Work to complete | Among the entries, find the lines with the string "will" and report them.

Collected data entries |
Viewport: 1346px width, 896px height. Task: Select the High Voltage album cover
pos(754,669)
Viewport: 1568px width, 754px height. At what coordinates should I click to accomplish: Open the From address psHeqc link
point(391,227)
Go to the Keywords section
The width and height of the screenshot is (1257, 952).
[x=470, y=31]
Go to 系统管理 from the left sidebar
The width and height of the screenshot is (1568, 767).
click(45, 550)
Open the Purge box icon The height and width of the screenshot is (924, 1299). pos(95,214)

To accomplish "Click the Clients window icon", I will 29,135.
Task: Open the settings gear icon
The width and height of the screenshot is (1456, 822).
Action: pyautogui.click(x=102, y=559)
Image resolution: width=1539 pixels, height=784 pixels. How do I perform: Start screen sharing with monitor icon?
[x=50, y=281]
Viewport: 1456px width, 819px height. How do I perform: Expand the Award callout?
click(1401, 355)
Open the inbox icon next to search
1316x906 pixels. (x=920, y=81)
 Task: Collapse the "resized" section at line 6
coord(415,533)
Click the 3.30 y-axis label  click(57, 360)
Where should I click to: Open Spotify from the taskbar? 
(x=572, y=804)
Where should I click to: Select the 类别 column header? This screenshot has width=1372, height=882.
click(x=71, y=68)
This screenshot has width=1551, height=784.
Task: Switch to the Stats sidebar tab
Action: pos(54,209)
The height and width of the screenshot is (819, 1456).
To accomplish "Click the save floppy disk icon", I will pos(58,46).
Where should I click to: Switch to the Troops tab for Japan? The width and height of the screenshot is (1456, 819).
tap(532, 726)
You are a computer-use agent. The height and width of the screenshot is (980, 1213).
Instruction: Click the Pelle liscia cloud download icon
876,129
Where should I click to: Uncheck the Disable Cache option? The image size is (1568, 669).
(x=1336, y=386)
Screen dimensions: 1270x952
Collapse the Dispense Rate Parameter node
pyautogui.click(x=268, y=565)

Answer to this problem |
To accomplish "Click the Clients window icon", I will 29,135.
To accomplish "Click the save floppy disk icon", I will pos(58,46).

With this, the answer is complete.